Intel agencies face firings over vaccine refusal
The potential exodus of thousands poses a national security risk, Republicans contend.
At least 20% of employees at several agencies were not vaccinated against COVID- 19 as of late October, said Rep. Chris Stewart (R-Utah) of the House Intelligence Committee. At some of the 18 intelligence agencies, up to 40% were unvaccinated, Stewart said, citing information from the Biden administration. He declined to identify the agencies because data on vaccination rates are classified.
While many employees may get vaccinated before the Nov. 22 deadline for civilian workers, resistance to the mandate could leave agencies short on personnel. Intelligence officers are particularly hard to replace because of their specialized skills and the need for security clearance checks.
The Office of the Director of National Intelligence has declined to disclose vaccination rates in the intelligence community or what contingency plans might be in place in case of mass firings.
Director of National Intelligence Avril Haines declined at a hearing last week to disclose vaccination rates, but said officials “are not anticipating that it is going to be an issue for mission.” There are about 100,000 people in the intelligence community.
Stewart called on the Biden administration to approve more exemptions on medical, religious and other grounds, and to delay firing intelligence officers.
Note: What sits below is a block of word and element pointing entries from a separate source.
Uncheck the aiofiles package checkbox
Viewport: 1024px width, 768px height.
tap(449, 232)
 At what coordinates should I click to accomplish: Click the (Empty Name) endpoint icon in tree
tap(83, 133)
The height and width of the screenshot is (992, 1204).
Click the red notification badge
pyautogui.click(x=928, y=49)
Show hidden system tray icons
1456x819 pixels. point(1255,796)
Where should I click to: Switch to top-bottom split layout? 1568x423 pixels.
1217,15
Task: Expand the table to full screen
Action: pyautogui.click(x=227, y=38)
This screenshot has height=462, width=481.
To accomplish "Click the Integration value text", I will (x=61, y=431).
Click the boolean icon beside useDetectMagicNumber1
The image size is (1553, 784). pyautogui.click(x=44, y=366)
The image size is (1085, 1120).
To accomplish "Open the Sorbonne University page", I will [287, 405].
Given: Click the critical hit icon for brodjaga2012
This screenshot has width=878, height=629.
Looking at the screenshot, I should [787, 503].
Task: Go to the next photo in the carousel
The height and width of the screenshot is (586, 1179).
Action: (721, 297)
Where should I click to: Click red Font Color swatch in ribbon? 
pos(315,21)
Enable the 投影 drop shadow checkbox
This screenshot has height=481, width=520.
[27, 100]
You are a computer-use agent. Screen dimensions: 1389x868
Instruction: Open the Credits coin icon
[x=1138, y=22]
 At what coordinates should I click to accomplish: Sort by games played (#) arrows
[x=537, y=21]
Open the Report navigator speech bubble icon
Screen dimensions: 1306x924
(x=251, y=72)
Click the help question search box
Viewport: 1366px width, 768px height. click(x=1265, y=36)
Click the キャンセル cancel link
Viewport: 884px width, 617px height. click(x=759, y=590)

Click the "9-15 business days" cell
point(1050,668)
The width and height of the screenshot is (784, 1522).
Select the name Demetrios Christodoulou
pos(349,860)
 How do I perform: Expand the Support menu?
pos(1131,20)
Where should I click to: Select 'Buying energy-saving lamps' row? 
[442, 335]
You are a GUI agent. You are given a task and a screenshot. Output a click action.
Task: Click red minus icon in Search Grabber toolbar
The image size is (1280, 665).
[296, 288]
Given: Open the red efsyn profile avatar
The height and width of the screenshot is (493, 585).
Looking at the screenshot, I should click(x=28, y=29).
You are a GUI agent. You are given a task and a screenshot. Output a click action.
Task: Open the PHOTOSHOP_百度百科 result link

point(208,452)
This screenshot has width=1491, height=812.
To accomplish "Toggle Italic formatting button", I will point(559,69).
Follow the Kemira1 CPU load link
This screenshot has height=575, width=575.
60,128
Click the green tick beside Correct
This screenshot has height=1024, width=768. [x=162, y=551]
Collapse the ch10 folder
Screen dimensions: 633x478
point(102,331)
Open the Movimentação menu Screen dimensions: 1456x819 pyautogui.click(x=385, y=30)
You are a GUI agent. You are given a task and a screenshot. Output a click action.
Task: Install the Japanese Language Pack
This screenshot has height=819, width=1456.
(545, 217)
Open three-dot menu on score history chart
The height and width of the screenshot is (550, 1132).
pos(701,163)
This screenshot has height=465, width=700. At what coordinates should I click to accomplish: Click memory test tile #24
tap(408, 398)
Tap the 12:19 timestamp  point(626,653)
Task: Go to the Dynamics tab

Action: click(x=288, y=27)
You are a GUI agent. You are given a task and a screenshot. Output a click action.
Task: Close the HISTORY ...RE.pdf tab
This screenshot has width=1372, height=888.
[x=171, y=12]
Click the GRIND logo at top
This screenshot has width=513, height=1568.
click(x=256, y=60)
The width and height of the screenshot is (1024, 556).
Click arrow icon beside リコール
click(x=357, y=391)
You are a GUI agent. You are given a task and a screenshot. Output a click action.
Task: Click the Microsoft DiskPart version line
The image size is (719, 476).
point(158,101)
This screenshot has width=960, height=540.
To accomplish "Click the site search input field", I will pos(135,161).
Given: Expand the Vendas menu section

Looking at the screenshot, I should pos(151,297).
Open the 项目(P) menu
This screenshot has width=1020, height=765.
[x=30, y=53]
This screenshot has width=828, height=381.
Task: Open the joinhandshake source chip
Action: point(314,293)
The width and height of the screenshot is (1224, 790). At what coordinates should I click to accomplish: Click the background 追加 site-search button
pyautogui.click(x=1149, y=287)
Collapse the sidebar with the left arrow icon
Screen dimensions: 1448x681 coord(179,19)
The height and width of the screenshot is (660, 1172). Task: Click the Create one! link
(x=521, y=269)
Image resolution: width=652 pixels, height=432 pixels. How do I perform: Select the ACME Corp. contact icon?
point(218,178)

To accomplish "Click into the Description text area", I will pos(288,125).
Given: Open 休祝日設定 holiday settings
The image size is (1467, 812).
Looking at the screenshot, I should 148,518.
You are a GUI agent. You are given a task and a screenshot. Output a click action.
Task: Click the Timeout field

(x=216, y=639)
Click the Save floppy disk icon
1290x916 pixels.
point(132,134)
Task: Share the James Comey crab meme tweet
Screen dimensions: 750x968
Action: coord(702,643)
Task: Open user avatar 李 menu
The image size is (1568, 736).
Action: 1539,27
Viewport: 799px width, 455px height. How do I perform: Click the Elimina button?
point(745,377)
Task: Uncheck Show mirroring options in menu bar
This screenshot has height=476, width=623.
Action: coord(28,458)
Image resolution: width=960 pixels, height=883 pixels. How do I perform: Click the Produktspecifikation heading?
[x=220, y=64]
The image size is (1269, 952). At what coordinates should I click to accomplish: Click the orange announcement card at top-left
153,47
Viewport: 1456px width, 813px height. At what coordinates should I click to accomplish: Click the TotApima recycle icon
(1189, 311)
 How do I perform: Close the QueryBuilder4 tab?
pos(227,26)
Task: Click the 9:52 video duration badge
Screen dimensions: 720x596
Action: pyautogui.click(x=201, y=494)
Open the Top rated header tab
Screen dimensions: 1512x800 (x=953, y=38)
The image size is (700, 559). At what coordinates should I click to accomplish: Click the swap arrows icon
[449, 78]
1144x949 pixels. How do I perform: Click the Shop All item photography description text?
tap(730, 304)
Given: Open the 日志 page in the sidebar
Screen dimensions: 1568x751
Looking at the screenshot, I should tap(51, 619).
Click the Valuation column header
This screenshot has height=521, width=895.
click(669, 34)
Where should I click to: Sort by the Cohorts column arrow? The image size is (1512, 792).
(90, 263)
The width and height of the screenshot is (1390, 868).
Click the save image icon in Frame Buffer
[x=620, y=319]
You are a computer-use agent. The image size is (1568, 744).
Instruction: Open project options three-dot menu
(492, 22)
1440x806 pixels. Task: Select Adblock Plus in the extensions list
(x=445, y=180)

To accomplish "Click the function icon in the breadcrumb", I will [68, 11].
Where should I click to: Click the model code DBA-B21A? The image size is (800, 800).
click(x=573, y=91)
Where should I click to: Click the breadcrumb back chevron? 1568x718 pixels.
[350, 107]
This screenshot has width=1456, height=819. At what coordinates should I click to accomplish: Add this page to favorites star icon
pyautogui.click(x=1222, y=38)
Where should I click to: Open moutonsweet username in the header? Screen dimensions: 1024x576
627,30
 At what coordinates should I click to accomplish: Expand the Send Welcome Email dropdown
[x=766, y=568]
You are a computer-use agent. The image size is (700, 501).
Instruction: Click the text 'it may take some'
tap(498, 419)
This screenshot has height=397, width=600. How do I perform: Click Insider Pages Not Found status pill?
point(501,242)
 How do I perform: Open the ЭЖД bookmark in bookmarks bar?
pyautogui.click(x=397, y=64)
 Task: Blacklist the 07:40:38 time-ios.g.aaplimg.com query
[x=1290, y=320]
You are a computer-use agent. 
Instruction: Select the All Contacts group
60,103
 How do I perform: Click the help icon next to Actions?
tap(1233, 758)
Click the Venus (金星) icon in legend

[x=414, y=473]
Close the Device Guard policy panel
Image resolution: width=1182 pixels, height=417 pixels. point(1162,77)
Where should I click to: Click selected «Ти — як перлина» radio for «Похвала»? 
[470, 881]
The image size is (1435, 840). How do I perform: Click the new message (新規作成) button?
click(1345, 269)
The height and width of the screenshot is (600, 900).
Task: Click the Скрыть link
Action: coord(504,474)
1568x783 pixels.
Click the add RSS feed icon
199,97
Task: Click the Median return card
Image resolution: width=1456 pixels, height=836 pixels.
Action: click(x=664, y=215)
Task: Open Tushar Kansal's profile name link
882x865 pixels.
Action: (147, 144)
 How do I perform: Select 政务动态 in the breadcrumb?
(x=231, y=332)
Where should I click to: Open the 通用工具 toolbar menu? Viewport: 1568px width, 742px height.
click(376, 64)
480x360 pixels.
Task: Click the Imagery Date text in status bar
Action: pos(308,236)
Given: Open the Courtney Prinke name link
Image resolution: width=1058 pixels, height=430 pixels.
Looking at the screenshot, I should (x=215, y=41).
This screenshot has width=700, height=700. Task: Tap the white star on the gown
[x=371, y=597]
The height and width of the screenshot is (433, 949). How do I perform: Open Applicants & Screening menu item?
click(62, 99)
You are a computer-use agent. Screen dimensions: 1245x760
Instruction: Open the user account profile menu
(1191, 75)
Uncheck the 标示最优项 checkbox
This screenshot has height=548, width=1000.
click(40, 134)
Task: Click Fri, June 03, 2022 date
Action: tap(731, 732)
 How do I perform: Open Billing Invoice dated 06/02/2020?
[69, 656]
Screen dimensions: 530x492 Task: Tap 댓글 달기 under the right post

“What’s the impact on national security if we do that?” Stewart said. “You’re potentially firing thousands of people on the same day. And it’s not like you put an ad on Craigslist and have people apply by Thursday.”
President Biden has mandated vaccinations for federal employees, contractors and healthcare workers. The White House credits mandates with reducing deaths from a pandemic that has killed about 754,000 in the U.S. and more than 5 million worldwide.
Federal regulators and independent health experts have certified three COVID-19 vaccines as safe. A Centers for Disease Control and Prevention study found that from April to July, unvaccinated people were 10 times more likely to be hospitalized and 11 times more likely to die of COVID-19.
Vaccine mandates face significant resistance in an already tight market for businesses looking to hire. Some first responders and unions have resisted the mandates, saying they impinge on personal freedom.
House Intelligence Committee Democrats say they are confident the mandate will not harm the intelligence community.
Rep. Jason Crow (D-Colo.) said that the agencies were doing “quite well” and that vaccinations were part of employee readiness.
“If somebody is not willing to do what’s necessary to protect their own health and the health of their unit, that actually calls into question their ability to effectively do the job,” he said in an interview.
Federal employees who aren’t vaccinated or given an exemption by Nov. 22 could be suspended for up to 14 days, followed by possible dismissal.
The General Services Administration has advised agencies that “unique operational needs of agencies and the circumstances affecting a particular employee may warrant departure from these guidelines.”